Майор пошептался со своими коллегами, затем стукнул по столу деревянным молотком:
– Подсудимые, прошу встать.
Мы встали. Стояли, словно аршин проглотили. Ждали вынесения приговора.
Председатель заговорил:
– Суд отводит обвинение в покушении на убийство. Поэтому в этой части суд имеет право не выносить даже частное определение. Вы признаетесь виновными в преступлении, связанном с побегом. Преступление второй степени тяжести. Суд приговаривает вас к двум годам одиночного заключения.
И мы дружно сказали:
– Спасибо, майор.
А я добавил:
– Мы благодарим суд.
Багры, присутствовавшие на заседании суда и сидевшие в задней части комнаты, были ошарашены. Когда мы вернулись к нашим товарищам по камере, они были счастливы услышать такую новость. Никакой зависти. Напротив, даже те, кто получил на полную катушку, искренне поздравили нас с удачей. Пришел Франсуа Сьерра и крепко обнял меня. Он был в восторге.
Тетрадь шестая
Острова Салю
Прибытие на острова
Завтра отплывает судно, которое доставит нас на острова Салю. На этот раз, несмотря на долгую борьбу, от пожизненного заключения меня отделяют всего лишь несколько часов. Сначала два года одиночки на острове Сен-Жозеф. Тюрьму называют «Людоедкой». Я надеюсь опровергнуть это.
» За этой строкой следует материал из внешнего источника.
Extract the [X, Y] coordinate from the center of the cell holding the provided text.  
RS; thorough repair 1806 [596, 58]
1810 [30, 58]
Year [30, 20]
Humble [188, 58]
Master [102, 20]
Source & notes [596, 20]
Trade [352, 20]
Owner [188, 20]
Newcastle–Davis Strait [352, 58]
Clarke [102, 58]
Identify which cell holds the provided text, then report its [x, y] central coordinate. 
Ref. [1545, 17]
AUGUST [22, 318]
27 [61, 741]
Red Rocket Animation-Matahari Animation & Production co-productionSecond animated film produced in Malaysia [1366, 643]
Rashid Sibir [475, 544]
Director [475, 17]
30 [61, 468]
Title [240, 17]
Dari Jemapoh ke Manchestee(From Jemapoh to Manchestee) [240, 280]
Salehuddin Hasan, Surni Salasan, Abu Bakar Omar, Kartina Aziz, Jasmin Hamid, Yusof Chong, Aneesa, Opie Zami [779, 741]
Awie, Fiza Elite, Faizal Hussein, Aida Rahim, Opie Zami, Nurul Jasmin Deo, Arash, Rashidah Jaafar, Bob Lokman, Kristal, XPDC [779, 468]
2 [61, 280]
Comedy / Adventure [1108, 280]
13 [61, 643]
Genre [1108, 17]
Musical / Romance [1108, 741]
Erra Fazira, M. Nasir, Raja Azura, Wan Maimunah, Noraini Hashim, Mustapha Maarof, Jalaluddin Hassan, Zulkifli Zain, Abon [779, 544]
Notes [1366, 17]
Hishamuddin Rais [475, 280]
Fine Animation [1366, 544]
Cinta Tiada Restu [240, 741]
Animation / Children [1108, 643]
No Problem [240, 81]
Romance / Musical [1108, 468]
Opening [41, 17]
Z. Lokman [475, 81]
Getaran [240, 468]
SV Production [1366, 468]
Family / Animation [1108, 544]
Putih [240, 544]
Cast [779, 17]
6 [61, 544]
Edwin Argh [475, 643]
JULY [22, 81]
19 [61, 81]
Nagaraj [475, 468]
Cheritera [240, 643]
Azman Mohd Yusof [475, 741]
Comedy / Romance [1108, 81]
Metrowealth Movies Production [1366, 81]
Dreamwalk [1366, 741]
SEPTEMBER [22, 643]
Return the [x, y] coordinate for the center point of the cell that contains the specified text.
Я проиграл, но разве я похож на побежденного?
Мне следовало бы радоваться: всего два года отсидки в одиночке – этой тюрьме в тюрьме. Я уже дал себе слово, что не буду витать в мыслях бог знает где, а это в условиях полной изоляции самое простое занятие. Нет! Я знаю, что надо делать. С этой минуты я считаю себя свободным человеком, уже свободным, здоровым и крепким, как и любой другой заключенный на островах. Мне исполнится тридцать, когда я выйду из одиночки.
Мне было известно, что побеги с островов случались, но крайне редко. Можно буквально пересчитать по пальцам. Но все равно они были. Я тоже убегу, будьте уверены. Через два года. Я повторил эту мысль Клузио, находившемуся рядом.
– Тебя трудно сломить, Папийон. Мне бы твою веру в грядущий день освобождения! В течение года ты то и дело был в бегах и никак не мог остановиться. Но очередная неудача не обескураживала тебя, ты снова был готов повторить все сначала. Меня только удивляет, почему ты здесь этого не сделал и даже не пытался?